**CONSEGNA**
Riporti parola per parola il passo dell'articolo su Charlie Brown che inizia con le parole contenenti «Nel trentennale dei» e termina con «duraturo successo. (S.L.L.)».

**BRANO FORNITO**
7.12.13

Charlie Brown tra boogie-woogie e brillantina (Chris Cimino)

Nel trentennale dei Peanuts, “la Repubblica” in un suo speciale pubblicò – tra gli altri – l’articolo qui postato che delle celebri strisce racconta le origini e spiega il duraturo successo. (S.L.L.)

Charles Schulz, nonostante quello che dice, è uno dei più formidabili osservatori della realtà quotidiana, specialmente di quella nascosta. Quando, 32 anni fa, appena venticinquenne, si presentò a un giornale con una serie di vignette di Charlie Brown, gli dissero: «Questo ragazzo vede tutto nero, come può piacere ai bambini?».
Ma Schulz sapeva bene che Charlie Brown esisteva: immusonito, ingenuo, buono come la pasta, sempre all'inseguimento di trionfi sognati che non si traducevano mai in realtà. Sapeva anzi che parlava proprio così e che piaceva ai suoi coetanei. «Sono un uomo finito», diceva Charlie Brown. «la vita è più forte di me». E se qualcuno, spinto a compassione, gli domandava: «Ma insomma, si può sapere cosa ti piacerebbe fare?», lui. pronto, rispondeva: «Vincerne due su tre».
Che fosse l'immediato dopoguerra, esattamente il 1948, può non voler dire nulla, però anche l'America come Charlie Brown era frustrata, chiusa nella trappola della guerra fredda, che non riusciva a vincere. Coincidenza? Forse. Ma come si spiega, allora, che Schulz sfondò due anni dopo quando, accanto a Charlie Brown, mise l'allegra brigata degli altri Peanuts, proprio nel momento in cui sui campus universitari — accanto a gonne scozzesi, calzini bianchi arrotolati e pullover aderenti nelle ragazze, e tanta brillantina nei capelli a coda di rondine dei ragazzi — comparve l'esuberanza sfrenata del boogie-woogie?
Intendiamoci: non che i Peanuts riflettessero tutte quelle cose. Tutt'altro. Ma, con la loro assennatezza quasi patriarcale, l'ironia delle loro voci stridule, e il buon senso che trasudava odore di casa anche nei loro sospiri, non costituivano forse il rovescio di una medaglia dove la nuova generazione sembrava avviata all'impazzimento?

**DATI REGISTRATI**
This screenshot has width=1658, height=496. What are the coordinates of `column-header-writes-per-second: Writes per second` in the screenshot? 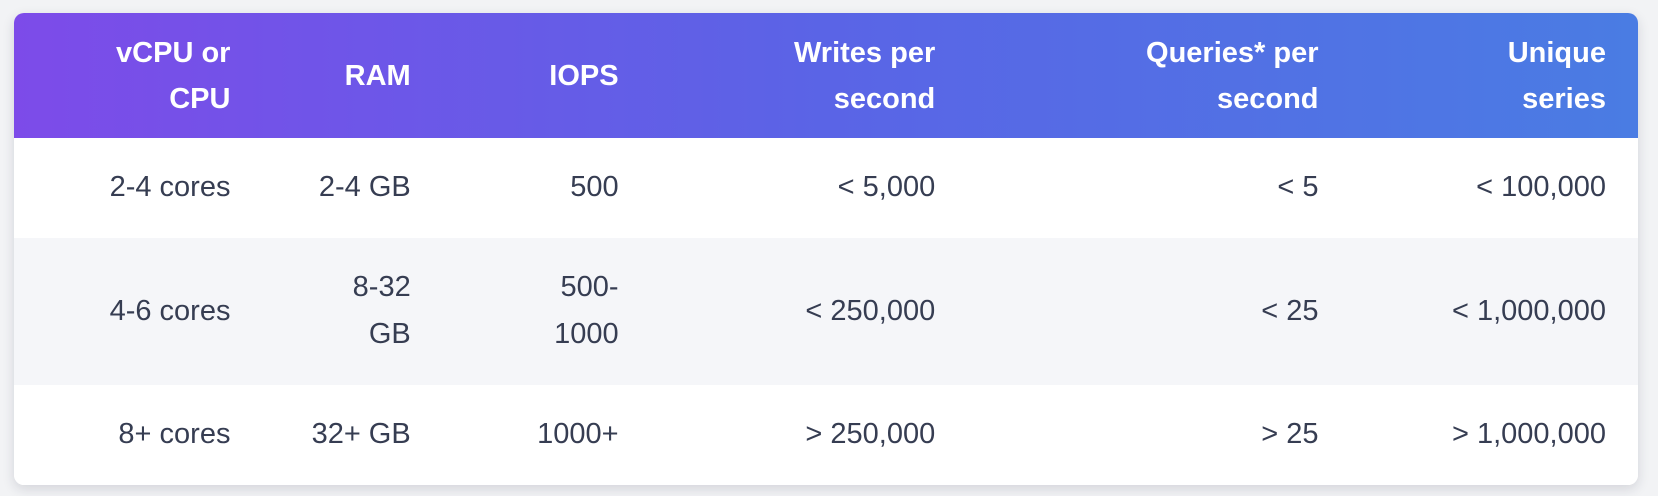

**RISPOSTA ALLA CONSEGNA**
Nel trentennale dei Peanuts, “la Repubblica” in un suo speciale pubblicò – tra gli altri – l’articolo qui postato che delle celebri strisce racconta le origini e spiega il duraturo successo. (S.L.L.)